In particolare, la situazione dei giovani studenti (qui ce ne sono tanti) è molto difficile, specialmente per gli strumenti di studio e la qualità della scuola. Inoltre, la scuola è a pagamentoe quindi molti ne sono esclusi finché non pagano, con il risultato che studiano a singhiozzo.
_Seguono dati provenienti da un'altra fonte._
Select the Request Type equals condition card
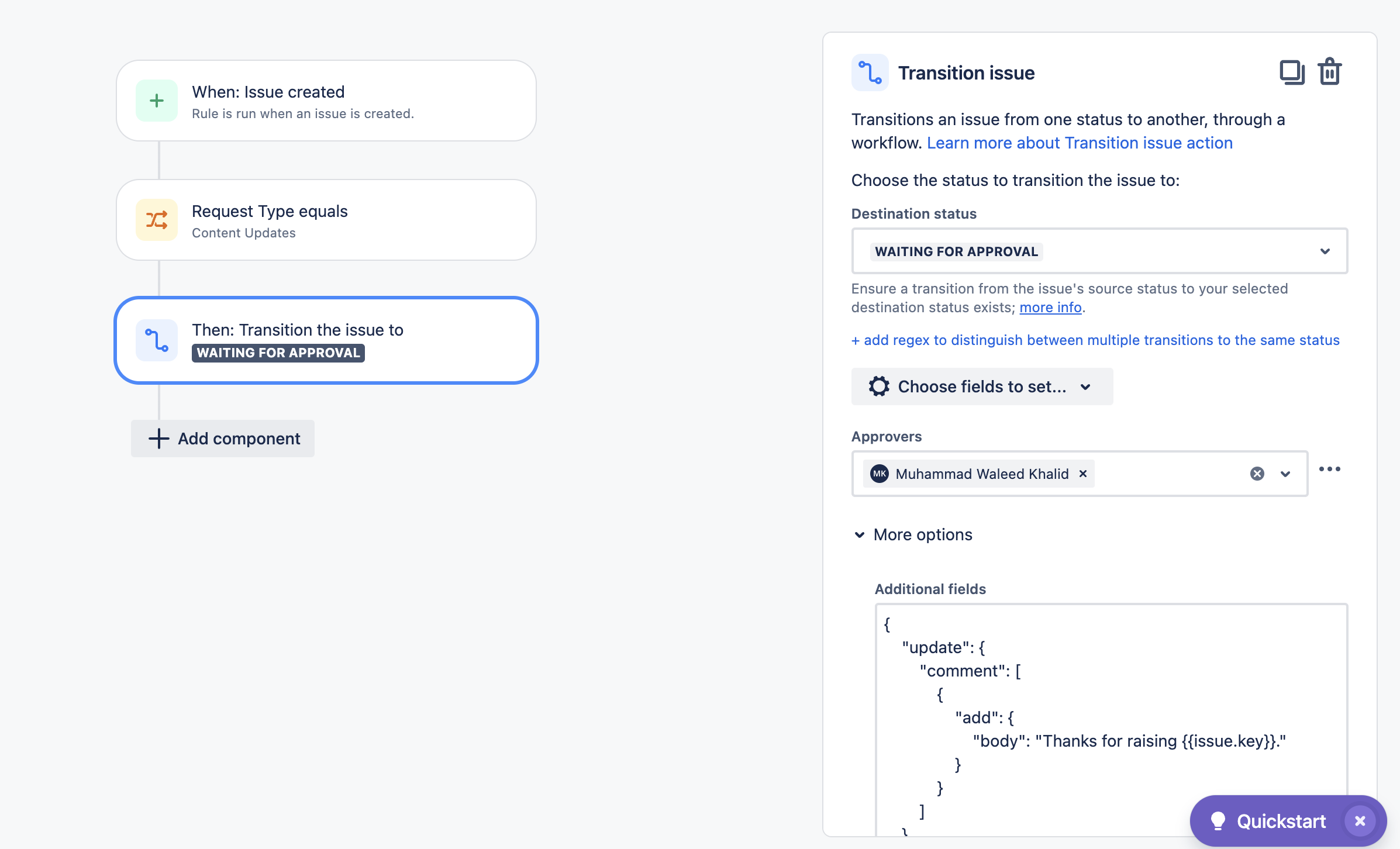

Abbiamo offerto un luogo pulito e illuminato, con qualche libro per studiare. Alcuni iniziano ad approfittarne, soprattutto nel periodo degli esami. Stiamo aspettando vari cartoni di libri che purtroppo sono in strada da quasi tre mesi. Ora sono arrivati a Kasongo, a più di 200 chilometri da qui, ma nel frattempo la chiatta che fa da traghetto sul grande fiume Congo e che unisce le due rive del fiume qui a Kindu, si è rotta e non sappiamo quando ci sarà possibile andare a recuperare il nostro prezioso materiale.
Tutto è in evoluzione
Da settembre scorso, nelle nostre strutture sono ospitate le prime tre classi di una scuola secondaria. La presenza di questi giovani dà vita al centro e speriamo che in futuro si crei un gruppo di amici del centro. La scuola sembra essere di buon livello e nessuno ha perso un giorno di scuola…
La collaborazione è buona: noi facciamo animazione spirituale e su 215 allievi, circa 60 frequentano la catechesi per prepararsi al battesimo. Un altro piccolo gruppo di 15 giovani ha già ricevuto i sacramenti e altri 15 si preparano alla cresima. Gli altri sono di altre chiese o religioni.
Abbiamo molte altre iniziative in testa (conferenze, corso di inglese e francese, scuola d’informatica, corso di alfabetizzazione…), ma ci vorrà del tempo. Alcune le abbiamo iniziate e continuano, altre sono iniziate e morte. Ad esempio, avevamo dato spazio a un’associazione di non vedenti che voleva organizzare una scuola di Braille, ma il trasporto per venire fin qui è per loro un peso economico notevole, e per il momento hanno rinunciato.
Vi siamo riconoscenti per tutto l’aiuto spirituale, per il contributo pratico e per la simpatia con cui ci seguite nella nostra vita missionaria.